The sea snake most likely got caught in the cooler waters off the coast.
A third yellow-bellied sea snake (Pelamis platurus) has washed ashore on a Southern California breach, this time on Coronado's Dog Beach in San Diego, Calif. The venomous snake, which measured 20 inches in length, was first spotted by a beachgoer who contacted area lifeguards. The lifeguards retrieved the snake and placed it in a bucket where it died, according to Coronado city officials.
According to Greg Pauly, herpetological curator with the Natural History Museum of Los Angeles County, the yellow-bellied sea snakes may have swam north from their warm water habitats of Mexico during the warm water event that had occurred off the Southern California coast for the last six months.

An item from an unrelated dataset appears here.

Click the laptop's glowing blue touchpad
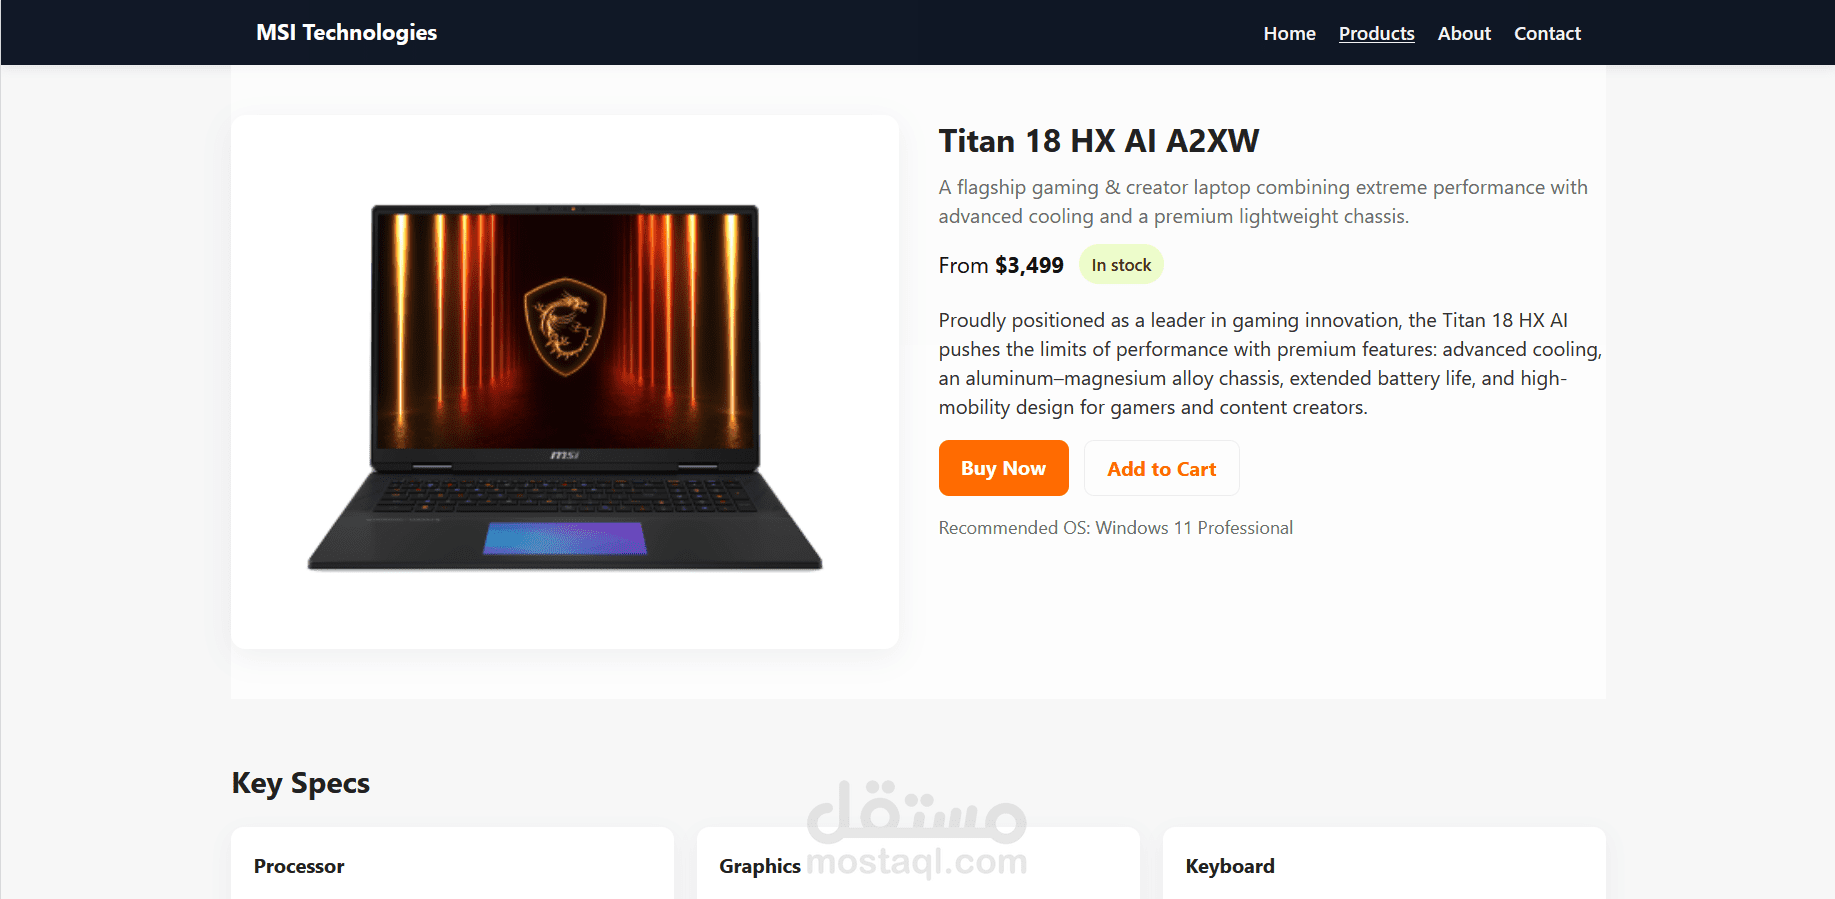The width and height of the screenshot is (1835, 899). (565, 538)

That event ended and the water off the Southern California coast has returned to a normal 57-60 degrees Fahrenheit, possibly stranding the cold blooded reptiles thousands of miles from their native habitat.
A yellow-bellied sea snake washed ashore at Silver Strand Beach in Ventura County, Calif. and died. A second, dead yellow-bellied sea snake washed ashore last month in Huntington Beach, Calif. It was found by a Surfrider Foundation sponsored coastal cleanup event.
The yellow-bellied sea snake is the only pelagic sea snake. If you are bitten by this venomous snake, you can experience damage to skeletal muscles, paralysis and renal damage. Bites though are rare and nobody has been reported to have died from a bite of this species. The snake is normally found in Baja California waters, and off the coasts of Africa, Asia, Australia, and Central America.